SUSANA MARTÍNEZ
PUENTES
Susana ha sido una de
las últimas incorporaciones al barco-taller. En
apenas tres semanas comenzó a soltarse. Minuciosa
e interesante. A continuación el primer esbozo
de lo que serán:
LAS AVENTURAS
Y DESVENTURAS DE PALOMA

LA IMPORTANCIA DE SER LA MAYOR
Era sábado y, como siempre, le tocaba a Paloma
acompañar a su madre a la compra. Protestó
por tener que ser ella, y no Juan ni María, quien
dejase de jugar para ir al mercado. De nada le sirvió
rezongar pues su madre le grito: “¡Venga nena
coge la bolsa y vámonos!”. Caminaron en silencio
hasta que Paloma enfadada le pregunto por qué siempre
le tocaba a ella y su madre le contesto que era la mayor.
Odiaba ser la mayor.
No soportaba aquella mezcla de olores, el griterío
de los vendedores y, sobre todo, pedir la vez y esperar
el turno. Pues, realmente, esa era la verdadera razón
por la que iba; esperar mientras mamá compraba
en otro puesto, era aburridísimo. Odiaba el mercado.
Además, le venía el recuerdo borroso de
cuando, siendo más pequeña, se perdió.
En una habitación muy oscura estuvo llorando mientras
unos señores le preguntaban su nombre y la edad.

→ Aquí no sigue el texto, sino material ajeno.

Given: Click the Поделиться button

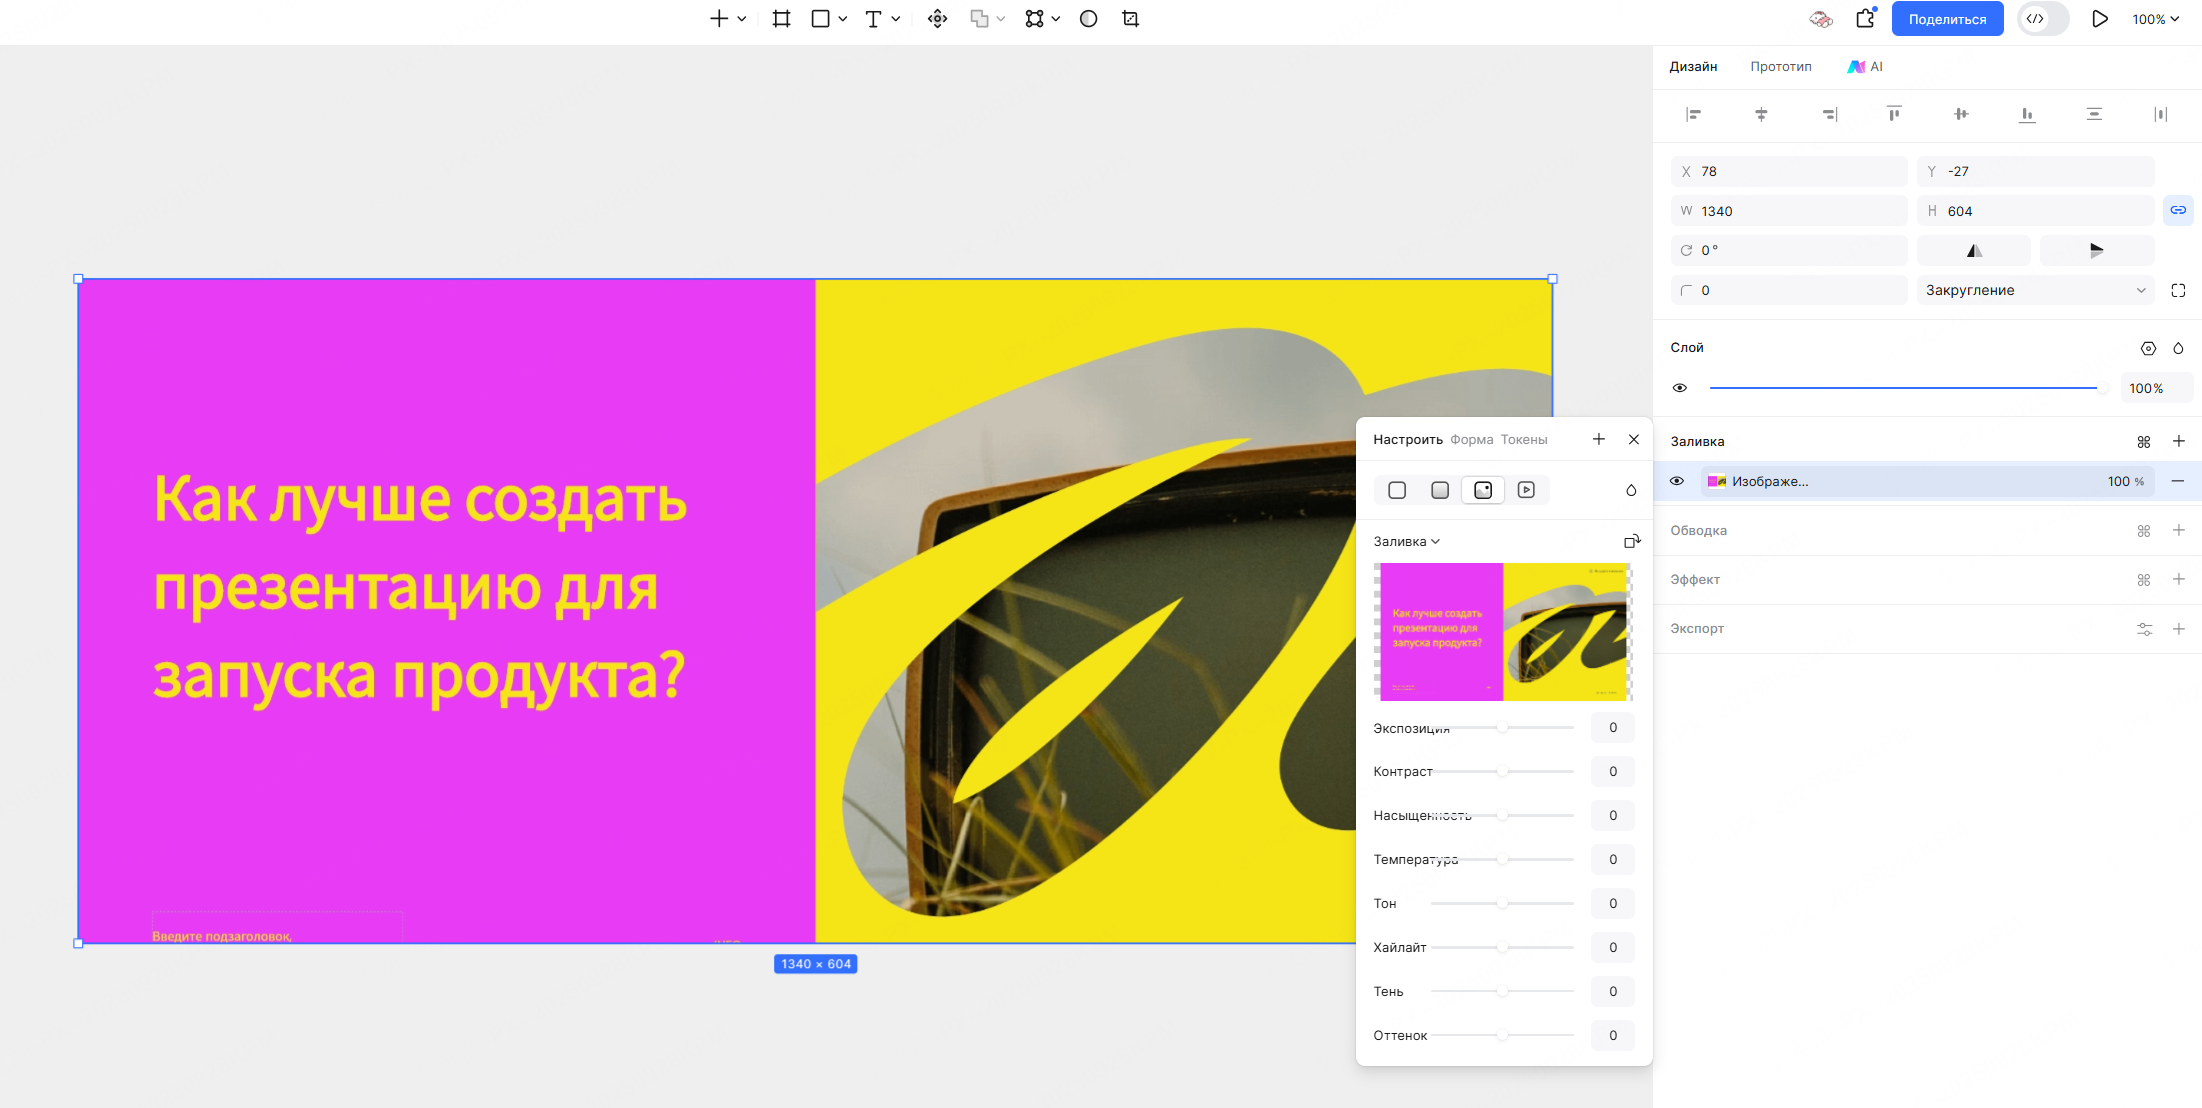Looking at the screenshot, I should coord(1947,18).
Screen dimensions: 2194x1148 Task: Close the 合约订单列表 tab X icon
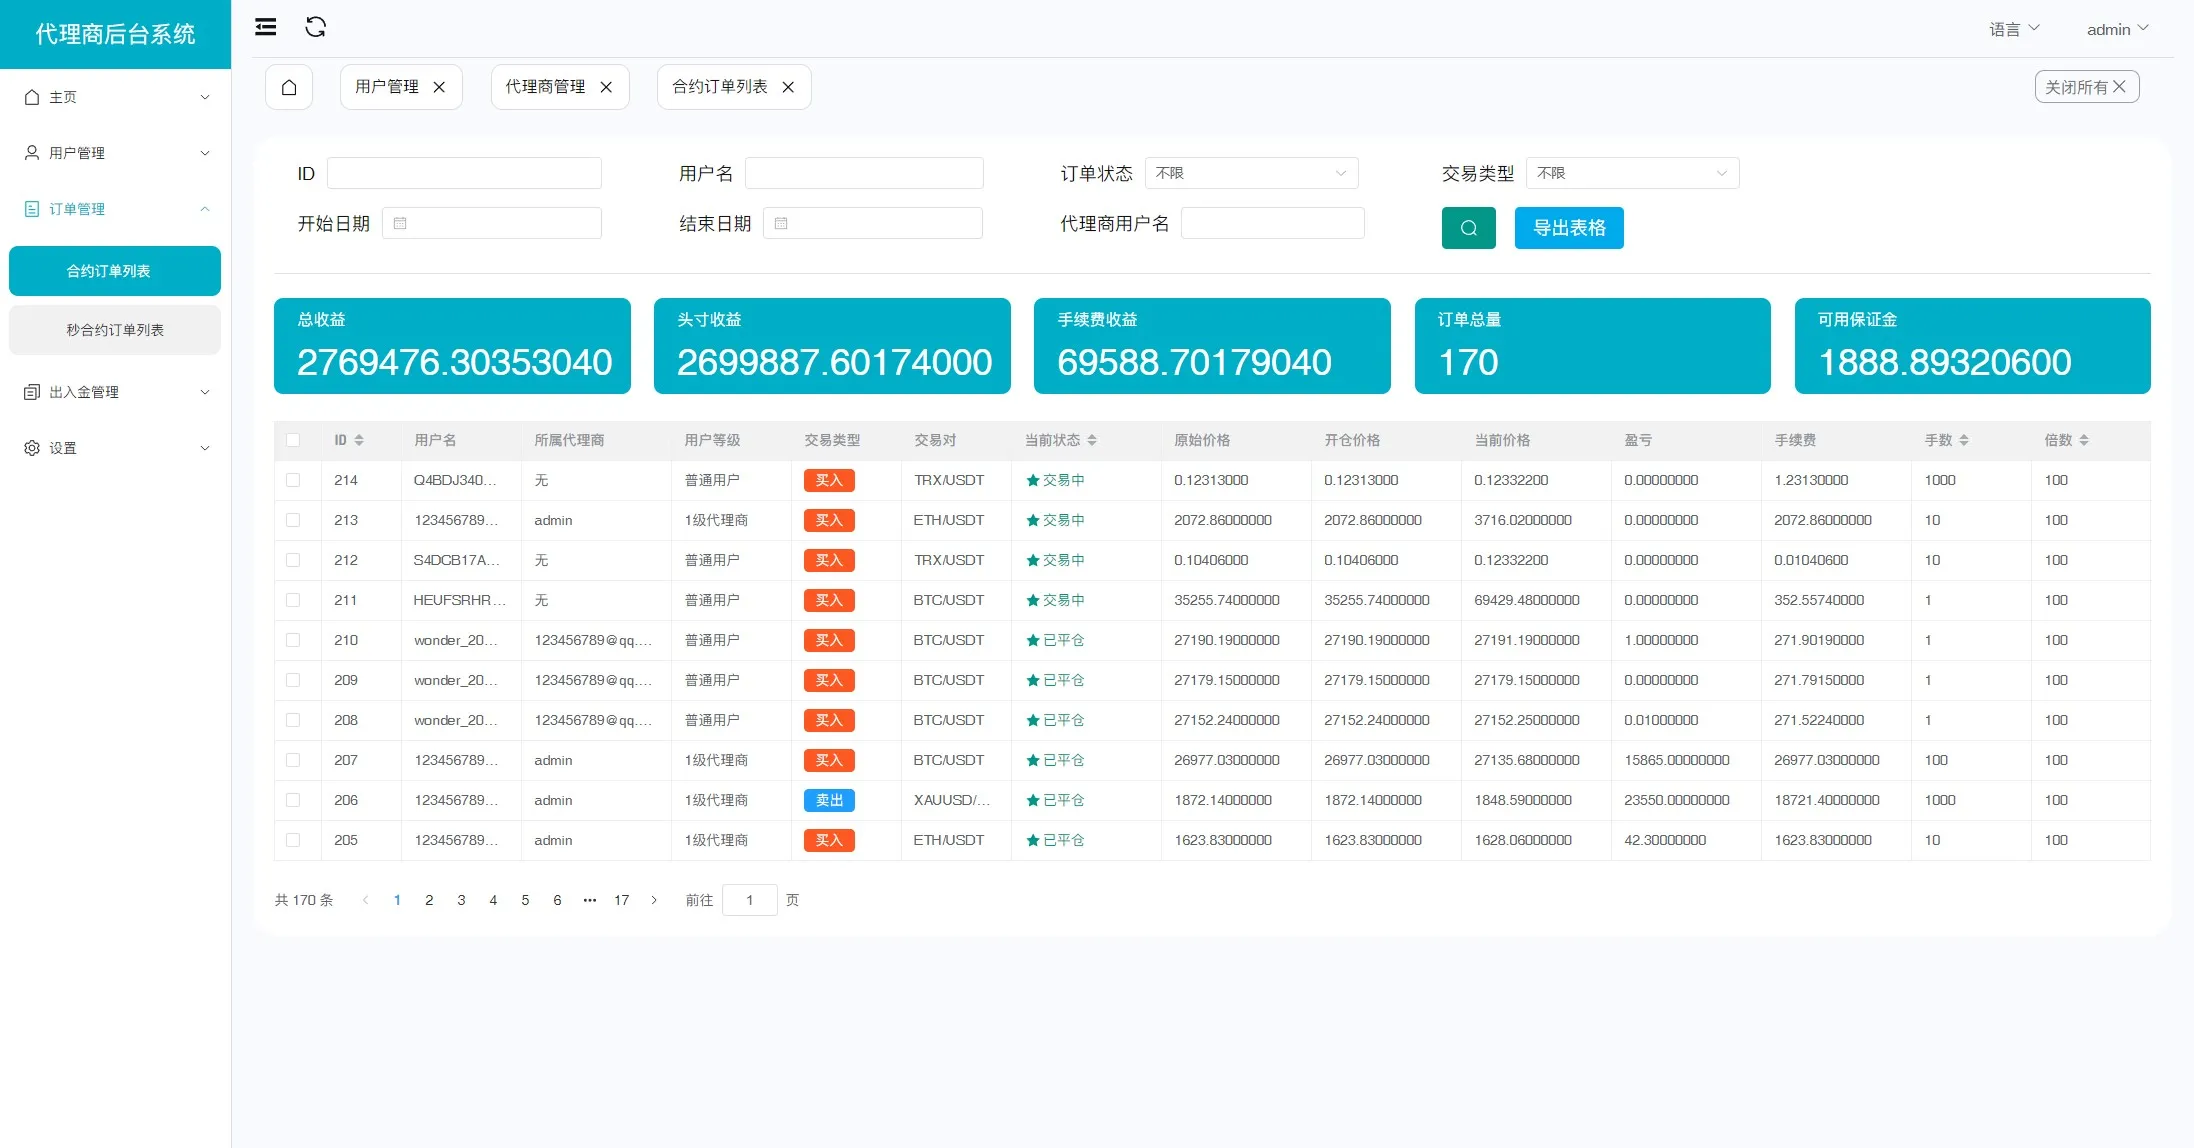pos(788,87)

Los hombres le dijeron que si su mamá no la recogía
tendría que quedarse allí y comer judías
con ellos. Apareció la madre sofocada y Paloma
suspiro aliviada, odiaba las judías.
Ya se iban cuando, de repente, la madre recordó
que tenía que comprar huevos. Paloma resopló
y soltó un sonoro “¡Jooooo!”.
En la huevería, en un cajón, un montón
de pollitos amarillos piaban como locos. El pollero regalaba
uno con la docena de huevos. La madre dijo que no pero
la niña le suplicó para que aceptase y al
final salieron del mercado con un pollito en un cucurucho
de papel. Su madre le aconsejó que no se encariñase,
era muy pequeño y seguramente moriría.
Al llegar a casa hubo cierto revuelo, Juan y María
querían coger al pollito, pero Paloma de forma
tajante se lo impidió. Era suyo. Pequeñín,
así le bautizó; corría por el pasillo
manchando de caca el suelo encerado, la madre protestó
y Paloma decidió hacerle una casita. Buscó
una caja de zapatos, agujereó la tapa y en una
cacerolita de juguete le puso una galleta rallada con
agua. Cuando llegó su padre y vio al nuevo inquilino
dijo lo mismo que su madre: “No aguanta”.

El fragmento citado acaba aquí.